For this reason, the Trump administration, whose coronavirus task force includes former Gilead executive Joseph Grogan, was criticized for considering Covid-19 to be a rare disease. The company was also pilloried for seeking the designation. And in its statement, Gilead acknowledged seeking orphan status in early March, suggesting the company was well aware that Covid-19 would not be contained.
“Gilead folded,” wrote Jamie Love, who heads Knowledge Ecology International, an advocacy group that tracks access to medicine and patent issues. “It was already known that Covid-19 was spreading in the U.S. and the CDC was warning it could be a pandemic.” (You can look here to get an idea).
The advocacy group also released a paper suggesting that research funded by U.S. taxpayers contributed to the development of the drug and, therefore, a monopoly was not warranted without ensuring wide access to Americans.
In its statement, the drug maker noted that it is waiving all benefits that accompany the orphan designation and “recognizes the urgent public health needs posed by the Covid-19 pandemic. … Gilead is confident that it can maintain an expedited timeline in seeking regulatory review of remdesivir … and is working to advance the development of remdesivir as quickly as possible.”
The company also noted that, by rescinding the status, certain requirements are removed, such as submitting pediatric study plans to the FDA that can take “up to 210 days to review,” indicating a desire to speed regulatory approval.
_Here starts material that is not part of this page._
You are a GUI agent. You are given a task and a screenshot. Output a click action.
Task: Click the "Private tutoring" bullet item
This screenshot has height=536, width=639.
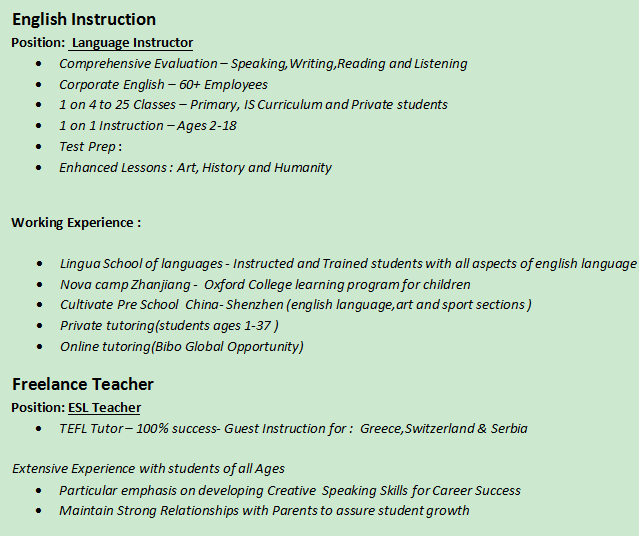coord(168,326)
We should note that Gilead caused yet another ruckus earlier this week when it halted a compassionate use program for remdesivir due to an overwhelming demand. Instead, the company switched to what is called expanded access, which would allow larger groups of patients to be treated on an experimental basis and gather more data. But the move has upset some doctors and families over delays.
The latest fracas occurs against a backdrop of growing angst over the cost of medicines and mounting concern that Covid-19 medicines, vaccines, and diagnostics in particular will be priced out of reach for poor populations.
The issue emerged late last month in the U.S. when Secretary for Human and Health Services Alex Azar initially testified before Congress and refused to commit to ensuring that any Covid-19 product that is researched with taxpayer funds would be accessible to Americans. He subsequently backtracked, but by then a debate emerged over access to medical products in a time of a pandemic.
“Today’s action is not enough,” argued Public Citizen in a statement. “If remdesivir proves to be a viable treatment for Covid-19, then the world cannot afford to have one manufacturer maintain a monopoly over it, particularly given the huge amount of public investment that has gone into the drug. Gilead must do more than make vague promises of reasonable pricing. It should commit right now to license the right and needed know-how to manufacture remdesivir to all qualified producers, in exchange for a modest royalty.”
Meanwhile, the Costa Rican government asked the World Health Organization this week to create a voluntary pool to collect patent rights, regulatory test data, and other information that could be shared for developing drugs, vaccines and diagnostics.
And in recent days, lawmakers in Chile and Ecuador passed resolutions urging their governments to explore compulsory licensing. Separately, Israel approved a license for an HIV pill, prompting the manufacturer to relinquish patent rights and waive restrictions on generic supplies on a global basis.
[This post was updated to note that rescinding the status removes requirements to provide pediatric study plans].